**Data for this exercise**:

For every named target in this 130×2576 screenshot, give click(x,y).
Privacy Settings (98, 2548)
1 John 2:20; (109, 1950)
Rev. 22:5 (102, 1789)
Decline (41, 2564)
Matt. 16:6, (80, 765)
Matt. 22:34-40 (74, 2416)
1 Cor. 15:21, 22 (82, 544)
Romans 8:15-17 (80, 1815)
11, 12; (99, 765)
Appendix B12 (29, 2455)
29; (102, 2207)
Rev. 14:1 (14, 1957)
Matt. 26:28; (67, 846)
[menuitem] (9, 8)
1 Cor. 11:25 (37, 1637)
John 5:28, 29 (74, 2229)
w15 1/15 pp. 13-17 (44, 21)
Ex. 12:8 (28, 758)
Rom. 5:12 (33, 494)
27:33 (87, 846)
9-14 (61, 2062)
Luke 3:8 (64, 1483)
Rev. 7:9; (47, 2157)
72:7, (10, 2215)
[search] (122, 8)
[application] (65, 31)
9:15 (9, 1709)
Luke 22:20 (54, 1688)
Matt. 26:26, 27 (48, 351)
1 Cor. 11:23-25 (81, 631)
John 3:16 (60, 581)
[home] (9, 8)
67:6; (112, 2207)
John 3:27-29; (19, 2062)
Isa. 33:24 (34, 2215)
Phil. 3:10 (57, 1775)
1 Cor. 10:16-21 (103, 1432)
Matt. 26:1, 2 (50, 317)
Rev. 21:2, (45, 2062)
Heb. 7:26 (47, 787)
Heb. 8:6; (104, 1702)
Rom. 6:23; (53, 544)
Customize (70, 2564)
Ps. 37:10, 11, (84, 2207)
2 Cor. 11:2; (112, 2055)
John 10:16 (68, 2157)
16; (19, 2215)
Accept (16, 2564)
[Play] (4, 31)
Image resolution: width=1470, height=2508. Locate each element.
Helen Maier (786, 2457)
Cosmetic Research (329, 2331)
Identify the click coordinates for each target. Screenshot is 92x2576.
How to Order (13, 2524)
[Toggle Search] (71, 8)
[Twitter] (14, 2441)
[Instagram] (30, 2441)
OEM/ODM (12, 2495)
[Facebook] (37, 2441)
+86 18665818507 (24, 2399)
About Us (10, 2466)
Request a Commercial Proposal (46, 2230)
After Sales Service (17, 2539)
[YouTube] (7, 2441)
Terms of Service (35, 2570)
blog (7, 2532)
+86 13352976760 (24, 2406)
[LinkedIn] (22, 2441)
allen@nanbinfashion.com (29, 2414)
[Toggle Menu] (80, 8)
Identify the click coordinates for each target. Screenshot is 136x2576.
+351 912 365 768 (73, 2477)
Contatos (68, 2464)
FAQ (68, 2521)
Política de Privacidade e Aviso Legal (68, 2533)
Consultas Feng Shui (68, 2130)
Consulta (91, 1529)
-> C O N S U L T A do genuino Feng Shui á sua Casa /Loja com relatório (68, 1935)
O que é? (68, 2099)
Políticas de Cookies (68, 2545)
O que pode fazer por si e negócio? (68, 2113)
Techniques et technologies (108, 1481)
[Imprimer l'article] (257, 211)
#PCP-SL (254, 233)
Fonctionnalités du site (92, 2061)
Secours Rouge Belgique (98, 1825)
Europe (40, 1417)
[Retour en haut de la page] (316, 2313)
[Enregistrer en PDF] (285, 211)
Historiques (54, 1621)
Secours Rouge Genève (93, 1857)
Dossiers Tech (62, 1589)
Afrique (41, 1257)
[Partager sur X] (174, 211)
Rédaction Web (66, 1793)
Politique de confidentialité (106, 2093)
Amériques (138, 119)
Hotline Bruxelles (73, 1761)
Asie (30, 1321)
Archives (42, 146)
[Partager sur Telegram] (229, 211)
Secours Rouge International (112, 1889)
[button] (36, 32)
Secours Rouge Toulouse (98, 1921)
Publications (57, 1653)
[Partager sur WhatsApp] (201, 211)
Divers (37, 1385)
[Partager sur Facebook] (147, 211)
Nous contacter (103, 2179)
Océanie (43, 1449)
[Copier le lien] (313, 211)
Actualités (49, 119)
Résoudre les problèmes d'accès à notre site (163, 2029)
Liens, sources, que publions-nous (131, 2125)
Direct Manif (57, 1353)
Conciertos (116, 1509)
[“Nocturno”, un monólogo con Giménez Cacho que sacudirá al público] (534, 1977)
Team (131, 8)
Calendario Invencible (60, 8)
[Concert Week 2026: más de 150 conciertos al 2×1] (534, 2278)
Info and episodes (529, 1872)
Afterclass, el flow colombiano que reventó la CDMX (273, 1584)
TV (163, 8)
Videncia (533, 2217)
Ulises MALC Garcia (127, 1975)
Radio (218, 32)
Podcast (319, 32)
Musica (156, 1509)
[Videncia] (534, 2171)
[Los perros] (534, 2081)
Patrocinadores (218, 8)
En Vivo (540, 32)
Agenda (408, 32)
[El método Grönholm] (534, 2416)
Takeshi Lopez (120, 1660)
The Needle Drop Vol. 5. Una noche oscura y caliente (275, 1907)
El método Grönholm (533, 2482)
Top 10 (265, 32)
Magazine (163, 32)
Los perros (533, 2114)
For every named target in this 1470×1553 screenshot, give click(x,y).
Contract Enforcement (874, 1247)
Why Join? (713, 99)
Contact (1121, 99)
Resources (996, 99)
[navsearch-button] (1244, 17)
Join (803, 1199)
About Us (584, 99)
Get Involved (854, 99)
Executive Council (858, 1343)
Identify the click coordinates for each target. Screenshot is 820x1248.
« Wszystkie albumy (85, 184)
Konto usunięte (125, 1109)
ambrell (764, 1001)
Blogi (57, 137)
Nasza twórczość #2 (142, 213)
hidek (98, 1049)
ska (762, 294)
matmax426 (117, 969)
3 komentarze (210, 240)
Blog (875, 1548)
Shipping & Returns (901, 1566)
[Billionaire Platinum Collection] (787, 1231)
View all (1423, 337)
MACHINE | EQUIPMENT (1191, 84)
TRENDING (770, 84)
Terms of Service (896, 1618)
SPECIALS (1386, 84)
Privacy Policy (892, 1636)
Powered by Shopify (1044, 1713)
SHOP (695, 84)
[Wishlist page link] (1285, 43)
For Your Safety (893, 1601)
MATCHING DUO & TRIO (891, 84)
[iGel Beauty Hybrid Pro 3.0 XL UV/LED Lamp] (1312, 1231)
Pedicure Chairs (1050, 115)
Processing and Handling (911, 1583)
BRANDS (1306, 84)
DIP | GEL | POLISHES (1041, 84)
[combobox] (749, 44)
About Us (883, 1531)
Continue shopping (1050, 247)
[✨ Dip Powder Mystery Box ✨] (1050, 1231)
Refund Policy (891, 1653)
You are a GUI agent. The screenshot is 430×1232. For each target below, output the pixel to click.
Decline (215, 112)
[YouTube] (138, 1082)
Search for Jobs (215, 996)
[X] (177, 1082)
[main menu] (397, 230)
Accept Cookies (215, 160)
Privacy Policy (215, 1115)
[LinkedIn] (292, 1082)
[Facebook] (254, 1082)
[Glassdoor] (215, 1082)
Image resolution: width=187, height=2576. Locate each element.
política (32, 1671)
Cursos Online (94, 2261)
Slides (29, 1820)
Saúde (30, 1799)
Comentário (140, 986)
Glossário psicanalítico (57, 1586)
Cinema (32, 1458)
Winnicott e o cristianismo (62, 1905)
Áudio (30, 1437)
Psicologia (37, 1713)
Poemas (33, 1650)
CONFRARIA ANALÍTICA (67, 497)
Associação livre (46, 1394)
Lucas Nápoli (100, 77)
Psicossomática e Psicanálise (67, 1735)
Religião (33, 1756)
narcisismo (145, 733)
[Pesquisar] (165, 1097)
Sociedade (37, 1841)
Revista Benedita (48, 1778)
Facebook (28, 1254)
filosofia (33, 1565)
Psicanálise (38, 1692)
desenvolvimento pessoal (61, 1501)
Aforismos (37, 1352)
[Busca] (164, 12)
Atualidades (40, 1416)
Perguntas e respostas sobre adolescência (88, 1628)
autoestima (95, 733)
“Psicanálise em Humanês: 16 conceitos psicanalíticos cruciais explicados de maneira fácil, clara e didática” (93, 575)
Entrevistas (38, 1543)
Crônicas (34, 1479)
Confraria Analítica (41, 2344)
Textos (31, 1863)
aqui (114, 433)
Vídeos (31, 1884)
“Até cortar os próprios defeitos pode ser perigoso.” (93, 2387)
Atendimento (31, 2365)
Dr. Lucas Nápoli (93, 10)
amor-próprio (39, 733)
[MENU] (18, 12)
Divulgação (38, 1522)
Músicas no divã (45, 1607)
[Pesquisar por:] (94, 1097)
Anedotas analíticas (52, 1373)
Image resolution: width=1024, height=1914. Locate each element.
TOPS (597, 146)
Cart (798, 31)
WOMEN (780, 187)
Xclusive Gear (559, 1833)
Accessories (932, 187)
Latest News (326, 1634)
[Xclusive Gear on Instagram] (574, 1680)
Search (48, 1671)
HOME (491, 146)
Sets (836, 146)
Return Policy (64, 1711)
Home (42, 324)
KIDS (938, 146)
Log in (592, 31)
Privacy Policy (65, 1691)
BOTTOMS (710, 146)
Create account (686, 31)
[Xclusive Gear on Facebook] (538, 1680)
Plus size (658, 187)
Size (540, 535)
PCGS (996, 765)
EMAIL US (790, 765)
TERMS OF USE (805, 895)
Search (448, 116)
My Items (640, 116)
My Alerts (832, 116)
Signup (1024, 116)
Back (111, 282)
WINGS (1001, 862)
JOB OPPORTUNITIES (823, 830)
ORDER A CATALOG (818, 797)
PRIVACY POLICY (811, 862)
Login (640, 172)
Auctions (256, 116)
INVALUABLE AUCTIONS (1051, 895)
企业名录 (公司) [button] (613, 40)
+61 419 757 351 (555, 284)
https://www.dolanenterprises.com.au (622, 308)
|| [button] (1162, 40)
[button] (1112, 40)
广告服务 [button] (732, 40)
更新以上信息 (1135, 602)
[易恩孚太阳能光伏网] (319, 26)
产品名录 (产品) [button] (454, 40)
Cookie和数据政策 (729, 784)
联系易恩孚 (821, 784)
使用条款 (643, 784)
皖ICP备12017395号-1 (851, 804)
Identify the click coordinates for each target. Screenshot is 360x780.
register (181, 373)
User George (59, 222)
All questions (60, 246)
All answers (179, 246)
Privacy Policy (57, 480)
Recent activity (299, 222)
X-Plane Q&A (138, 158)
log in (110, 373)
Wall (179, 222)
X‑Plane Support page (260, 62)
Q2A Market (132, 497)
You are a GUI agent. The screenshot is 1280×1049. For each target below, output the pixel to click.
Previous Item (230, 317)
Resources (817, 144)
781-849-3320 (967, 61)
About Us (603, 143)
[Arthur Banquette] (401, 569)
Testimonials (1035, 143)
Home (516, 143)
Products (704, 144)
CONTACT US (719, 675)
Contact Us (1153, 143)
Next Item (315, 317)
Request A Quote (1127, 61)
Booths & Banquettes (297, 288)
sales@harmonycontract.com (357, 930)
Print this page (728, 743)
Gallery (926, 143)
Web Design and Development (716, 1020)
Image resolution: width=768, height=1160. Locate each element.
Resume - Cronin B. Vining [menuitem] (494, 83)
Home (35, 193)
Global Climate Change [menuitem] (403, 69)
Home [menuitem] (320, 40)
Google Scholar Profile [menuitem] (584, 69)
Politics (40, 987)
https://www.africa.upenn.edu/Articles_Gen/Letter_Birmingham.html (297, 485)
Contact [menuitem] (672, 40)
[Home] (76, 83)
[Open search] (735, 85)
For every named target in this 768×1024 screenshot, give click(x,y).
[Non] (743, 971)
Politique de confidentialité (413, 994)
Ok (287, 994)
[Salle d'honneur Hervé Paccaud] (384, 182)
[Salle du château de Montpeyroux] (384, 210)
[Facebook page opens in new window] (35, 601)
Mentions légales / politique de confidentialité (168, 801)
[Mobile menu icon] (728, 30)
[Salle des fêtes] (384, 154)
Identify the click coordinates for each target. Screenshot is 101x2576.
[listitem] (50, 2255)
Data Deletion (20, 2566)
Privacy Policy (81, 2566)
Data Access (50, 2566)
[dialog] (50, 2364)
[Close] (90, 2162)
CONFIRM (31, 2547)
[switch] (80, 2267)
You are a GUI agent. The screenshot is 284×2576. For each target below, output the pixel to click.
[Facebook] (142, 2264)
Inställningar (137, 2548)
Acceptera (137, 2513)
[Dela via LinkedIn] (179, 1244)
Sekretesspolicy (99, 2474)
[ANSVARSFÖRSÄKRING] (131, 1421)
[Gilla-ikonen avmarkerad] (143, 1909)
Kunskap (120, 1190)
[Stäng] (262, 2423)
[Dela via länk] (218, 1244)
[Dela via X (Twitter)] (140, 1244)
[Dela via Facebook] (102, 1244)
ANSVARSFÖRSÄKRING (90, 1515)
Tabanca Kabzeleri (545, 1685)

**Problem to work on**: Write out, from the lines above, only those from the line with "Accept Cookies (215, 160)" to the line with "Psicologia (37, 1713)", exactly as given, including the first and the last.

**Problem solution**:
Accept Cookies (215, 160)
Privacy Policy (215, 1115)
[LinkedIn] (292, 1082)
[Facebook] (254, 1082)
[Glassdoor] (215, 1082)
Image resolution: width=187, height=2576. Locate each element.
política (32, 1671)
Cursos Online (94, 2261)
Slides (29, 1820)
Saúde (30, 1799)
Comentário (140, 986)
Glossário psicanalítico (57, 1586)
Cinema (32, 1458)
Winnicott e o cristianismo (62, 1905)
Áudio (30, 1437)
Psicologia (37, 1713)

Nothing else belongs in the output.